J’aurais encore bien des choses à vous raconter sur cela, car un grand nombre, au lieu de rendre les titres qu’ils avaient sauvés, les ont gardés et vendus plus tard aux anciens seigneurs et même à l’État, ils sont devenus riches aux dépens de leurs communes. Mais à quoi bon ? Les gueux sont morts, ils ont rendu leurs comptes depuis longtemps.

On peut dire que, dans ces quinze jours, la France a été changée de fond en comble : tous les titres des couvents et des châteaux s’en allèrent en fumée ! Le tocsin bourdonnait jour et nuit, le ciel était rouge le long des Vosges : les abbayes, les vieux nids d’éperviers brûlaient comme des cierges parmi les étoiles ; et cela continua jusqu’au 4 août suivant, jour où les évêques et les seigneurs de l’Assemblée nationale renoncèrent à leurs droits féodaux et priviléges. Quelques-uns soutiennent qu’ils n’avaient plus besoin de renoncer, puisque tout était détruit à l’avance, sans doute, mais cela vaut pourtant mieux, de cette manière leurs descendants n’ont rien à réclamer.

Enfin, voilà comment le peuple se débarrassa des anciens droits de la noble race des conquérants. On l’avait mis sous le joug par la force, et c’est aussi par la force qu’il s’est rendu libre.

Depuis ce jour, l’Assemblée nationale put commencer notre constitution ; le roi vint même la complimenter et lui dire :

« Vous avez tort de vous méfier de moi ! Tous ces régiments que j’ai fait venir, ces dix mille hommes réunis au Champ de Mars, et ces canons qui vous entourent sont pour vous garder. Mais puisque vous n’en voulez pas, je vais les renvoyer. »
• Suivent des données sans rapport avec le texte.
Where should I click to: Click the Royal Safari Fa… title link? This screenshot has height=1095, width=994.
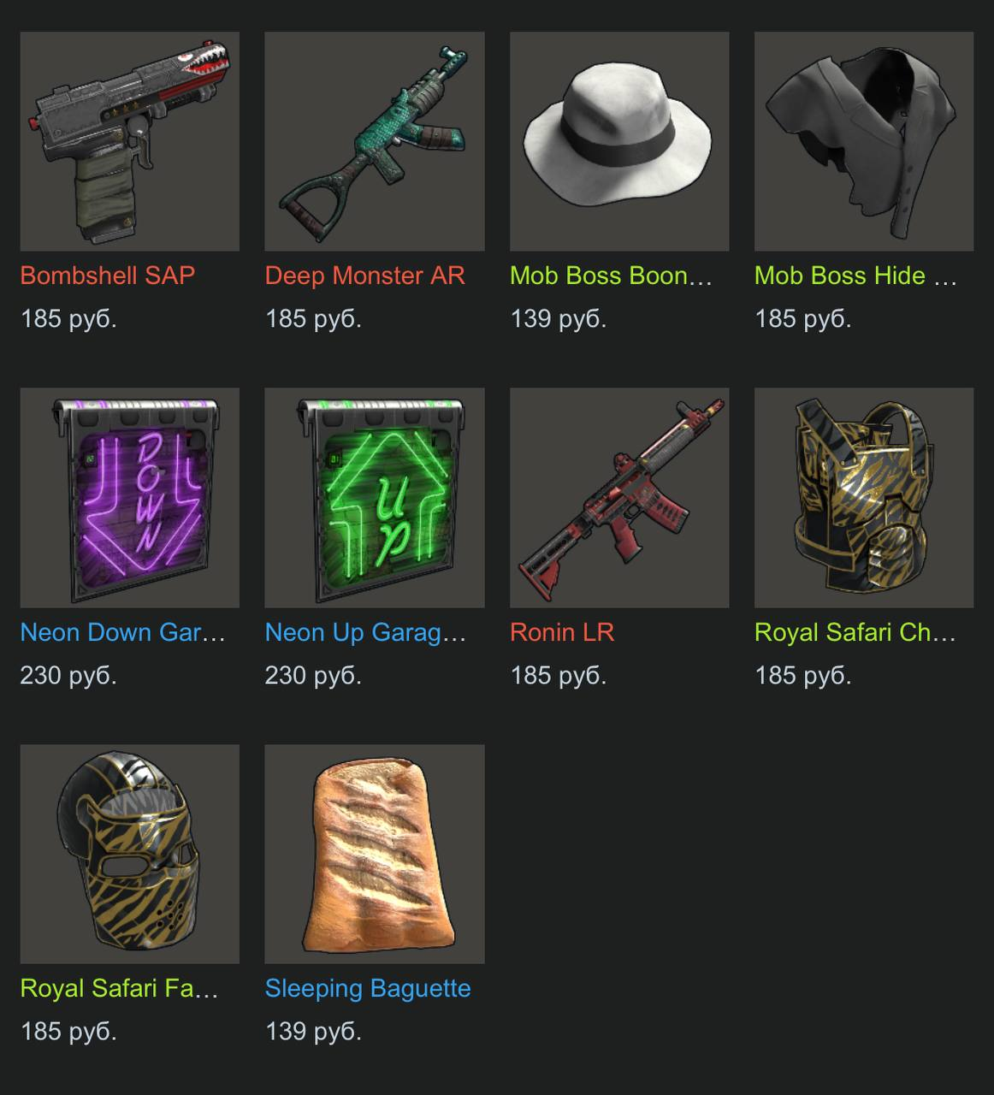tap(120, 988)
Nos représentants eurent l’air de croire ce qu’il leur racontait ; mais si la Bastille n’avait pas été prise ; si la nation ne s’était pas soulevée, si les régiments étrangers avaient eu le dessus ; si les gardes françaises avaient marché contre la ville, qu’est-ce qui serait arrivé ? Il ne fallait pas être bien malin pour le deviner, notre bon roi Louis XVI aurait parlé tout autrement, et les représentants du tiers en auraient vu de dures ! Heureusement les choses avaient bien tourné pour nous : la commune de Paris venait de former sa garde nationale. et toutes les communes de France suivirent cet exemple ; elles s’armèrent contre ceux qui voulaient nous remettre sous le joug. Chaque fois que l’Assemblée nationale décrétait quelque chose, les paysans prenaient leurs fonrches ou leurs fusils, en disant :

« Exécutons ça tout de suite !… Ce sera plus tôt fait… Nous éviterons de la peine à nos bons seigneurs ! »

Et l’on remplissait la loi.

Je me rappelle toujours avec plaisir la formation de notre milice citoyenne, comme on appela d’abord les gardes nationales, en août 1789. L’enthousiasme était presque aussi grand qu’à la nomination des députés du tiers état.

Maître Jean fut nommé lieutenant de la compagnie des Baraques, Létumier sous-lieutenant, Gauthier Courtois sergent-major, et puis d’autres sergents, caporaux. Nous n’avions pas de capitaine, parce que les Baraques ne fournissaient pas une Compagnie entière.

Qu’on se représente la joie de ce jour, les cris de : Vive la nation ! pendant qu’on arrosait les épaulettes, et la mine de maître Jean, qui pouvait enfin porter ses grosses moustaches et ses favoris pour de bon. Cela lui coûta bien deux mesures de son vin rouge de Lorraine. Létumier aussi, depuis ce moment, laissa pousser ses moustaches, de longues moustaches rousses, qui lui donnaient un air de vieux renard. Jean Rat fut notre tambour ; il faisait tous les rigodons et battait toutes les marches comme un vieux tambour-maître. Je ne sais pas où Jean Rat avait appris tant de choses, c’était peut-être en jouant de la clarinette.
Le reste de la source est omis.